Das grüne Label für Atom- und Gaskraftwerke in der EU ist – fast – beschlossene Sache: Bald werden Investitionen in bestimmte Gas- und Atomkraftwerke wohl als klimafreundlich eingestuft werden können. Im Europaparlament gelang es Gegnern am Mittwoch nicht, entsprechende Pläne mit einer Abstimmung zu stoppen.
In der Schweiz stösst das auf geteiltes Echo. Zufrieden zeigt sich der FDP-Politiker Christian Wasserfallen (41). «Das wird es auch in der Schweiz einfacher machen, in moderne Kernkraftwerke der vierten Generation zu investieren», ist er überzeugt. Er hoffe nun, dass die Haltung hierzulande überdacht werde.
«Strommix nötig»
«Die Pariser Klimaziele erreicht man nicht ohne Kernenergie», findet der Berner. Und auch die Schweiz habe schliesslich Sorgen bei der Energieversorgung. «Der einzige Weg daraus, ist auf einen Strommix zu setzen, der der nebst der Wasserkraft und anderen Erneuerbaren auch die Atomkraft aufnimmt. Das Technologieverbot muss aus dem Gesetz gestrichen werden.»
Auch das Nuklearforum begrüsste den Entscheid. Das EU-Parlament habe faktenbasiert entschieden. Saubere Energiequellen gegeneinander auszuspielen, sei sinnlos.
«Entscheid ist völlig irrelevant»
Anders sieht das SP-Energiepolitiker Roger Nordmann (49). «Der Entscheid ist ein klarer Fehler – aber er ist irrelevant.» Denn egal wie die Einstufung aussieht, ändere sich nichts daran, dass sich Investitionen in Atomenergie nicht lohnen würden. «Atomkraftwerke sind zu teuer und brauchen zu lange, um gebaut zu werden.»

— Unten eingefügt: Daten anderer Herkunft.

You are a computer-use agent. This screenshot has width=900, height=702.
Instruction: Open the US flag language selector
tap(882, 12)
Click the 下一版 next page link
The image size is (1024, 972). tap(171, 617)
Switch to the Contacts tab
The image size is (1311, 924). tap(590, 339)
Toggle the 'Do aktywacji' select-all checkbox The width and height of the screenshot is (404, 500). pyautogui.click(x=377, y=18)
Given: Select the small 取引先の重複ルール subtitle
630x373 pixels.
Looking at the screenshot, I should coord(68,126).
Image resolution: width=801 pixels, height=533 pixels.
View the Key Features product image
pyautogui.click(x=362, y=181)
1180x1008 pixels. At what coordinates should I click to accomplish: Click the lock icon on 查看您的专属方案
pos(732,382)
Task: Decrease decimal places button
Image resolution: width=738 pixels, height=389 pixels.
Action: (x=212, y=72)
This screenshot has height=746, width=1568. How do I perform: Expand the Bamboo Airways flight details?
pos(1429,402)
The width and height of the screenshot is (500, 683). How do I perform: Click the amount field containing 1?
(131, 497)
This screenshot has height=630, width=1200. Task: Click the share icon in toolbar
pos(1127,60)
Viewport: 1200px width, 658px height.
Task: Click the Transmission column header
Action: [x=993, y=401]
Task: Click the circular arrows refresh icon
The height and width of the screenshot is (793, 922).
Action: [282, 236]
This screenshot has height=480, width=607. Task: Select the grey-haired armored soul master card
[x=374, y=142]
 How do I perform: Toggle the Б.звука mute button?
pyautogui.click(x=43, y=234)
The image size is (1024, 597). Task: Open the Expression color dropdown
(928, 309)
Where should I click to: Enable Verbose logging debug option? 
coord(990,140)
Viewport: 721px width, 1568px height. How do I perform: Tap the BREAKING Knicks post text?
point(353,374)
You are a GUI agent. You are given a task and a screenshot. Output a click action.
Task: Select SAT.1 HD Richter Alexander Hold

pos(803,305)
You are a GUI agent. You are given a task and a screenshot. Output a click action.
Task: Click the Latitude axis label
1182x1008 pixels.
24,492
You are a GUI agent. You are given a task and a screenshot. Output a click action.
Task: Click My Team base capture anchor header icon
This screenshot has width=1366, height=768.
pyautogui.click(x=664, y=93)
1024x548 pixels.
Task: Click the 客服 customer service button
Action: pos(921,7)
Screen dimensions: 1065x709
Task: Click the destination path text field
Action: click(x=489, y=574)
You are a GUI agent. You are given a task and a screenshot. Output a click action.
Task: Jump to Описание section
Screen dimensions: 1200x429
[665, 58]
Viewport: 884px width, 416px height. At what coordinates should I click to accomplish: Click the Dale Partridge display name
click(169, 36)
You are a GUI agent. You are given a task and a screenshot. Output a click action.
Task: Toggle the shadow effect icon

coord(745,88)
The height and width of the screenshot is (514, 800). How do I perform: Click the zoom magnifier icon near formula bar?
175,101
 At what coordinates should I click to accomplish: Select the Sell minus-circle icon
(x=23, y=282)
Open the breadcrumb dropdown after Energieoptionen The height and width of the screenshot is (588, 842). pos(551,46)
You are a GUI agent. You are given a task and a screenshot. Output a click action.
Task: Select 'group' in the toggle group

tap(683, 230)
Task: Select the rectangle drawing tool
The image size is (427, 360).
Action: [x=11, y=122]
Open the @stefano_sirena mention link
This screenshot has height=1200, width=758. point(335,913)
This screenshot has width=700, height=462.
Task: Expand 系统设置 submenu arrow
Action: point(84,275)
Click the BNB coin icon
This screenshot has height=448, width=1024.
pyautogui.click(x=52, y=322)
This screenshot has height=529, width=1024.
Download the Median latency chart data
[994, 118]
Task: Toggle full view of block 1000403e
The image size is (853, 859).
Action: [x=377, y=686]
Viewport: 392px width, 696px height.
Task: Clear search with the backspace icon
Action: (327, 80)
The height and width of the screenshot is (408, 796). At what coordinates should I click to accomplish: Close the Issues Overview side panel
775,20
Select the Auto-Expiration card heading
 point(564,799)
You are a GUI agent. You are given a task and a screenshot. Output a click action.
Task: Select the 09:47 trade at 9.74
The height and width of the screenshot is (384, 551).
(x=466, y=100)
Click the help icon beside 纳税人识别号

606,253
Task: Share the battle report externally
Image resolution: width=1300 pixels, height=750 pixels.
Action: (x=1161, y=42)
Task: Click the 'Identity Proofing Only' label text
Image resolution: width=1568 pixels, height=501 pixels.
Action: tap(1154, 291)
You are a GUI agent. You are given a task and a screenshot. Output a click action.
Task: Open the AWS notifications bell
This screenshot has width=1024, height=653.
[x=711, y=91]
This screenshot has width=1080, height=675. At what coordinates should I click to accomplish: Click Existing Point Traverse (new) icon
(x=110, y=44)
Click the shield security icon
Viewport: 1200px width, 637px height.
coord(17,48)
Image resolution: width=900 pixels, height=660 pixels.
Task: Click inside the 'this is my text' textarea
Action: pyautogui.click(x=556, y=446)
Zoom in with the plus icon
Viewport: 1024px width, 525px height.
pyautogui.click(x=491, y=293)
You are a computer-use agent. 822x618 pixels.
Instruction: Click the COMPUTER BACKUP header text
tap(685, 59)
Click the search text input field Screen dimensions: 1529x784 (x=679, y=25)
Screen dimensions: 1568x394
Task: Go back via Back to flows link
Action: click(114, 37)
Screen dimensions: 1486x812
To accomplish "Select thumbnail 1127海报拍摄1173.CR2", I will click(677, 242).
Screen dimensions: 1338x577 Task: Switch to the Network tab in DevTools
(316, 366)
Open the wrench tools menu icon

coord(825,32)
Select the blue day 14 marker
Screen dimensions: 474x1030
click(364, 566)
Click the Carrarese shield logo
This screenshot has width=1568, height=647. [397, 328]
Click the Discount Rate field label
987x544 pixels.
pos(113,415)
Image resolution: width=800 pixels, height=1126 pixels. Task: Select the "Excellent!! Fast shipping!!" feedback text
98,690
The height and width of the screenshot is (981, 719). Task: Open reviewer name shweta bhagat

Schärfer reagierte der trinationale Atomschutzverband (Tras), der gegen den Entscheid gerichtlich vorgehen will. Die Atom- und Fossillobby hätten keine Kosten und Mühen gescheut, das EU-Parlament auf ihre Seite zu ziehen. Das sei nicht akzeptabel. Der Atomschutzverband hat eigenen Angaben zufolge bereits mit einer französischen Anwältin Gespräche geführt, um Klage einzureichen.
Österreich will klagen
Auch die atomkritische Schweizerische Energiestiftung warnt vor nicht absehbaren Folgen. Das EU-Parlament verleihe das Nachhaltigkeitsprädikat ausgerechnet jenen zwei Branchen, die im Zentrum der aktuellen Energiekrise ständen. Die Folgen seien nicht absehbar. Sicher sei, dass sich die Krise nicht mit Investitionen in die beiden brennstoffbetriebenen Energiequellen überwinden lasse.
Auch auf europäischer Ebene regt sich Kritik: Österreich hatte umgehend angekündigt, eine bereits vorbereitete Nichtigkeitsklage beim Europäischen Gerichtshof (EuGH) einzubringen, Luxemburg unterstützt diese.
Theoretisch könnte die Umsetzung des Kommissionsvorschlages auch innerhalb der EU-Gremien noch verhindert werden. Voraussetzung ist, dass sich bis zum 11. Juli mindestens 20 EU-Staaten zusammenschliessen, die mindestens 65 Prozent der Gesamtbevölkerung der EU vertreten. Da aber viele Staaten Interesse an der Nutzung von Kernkraft haben, ist das sehr unwahrscheinlich.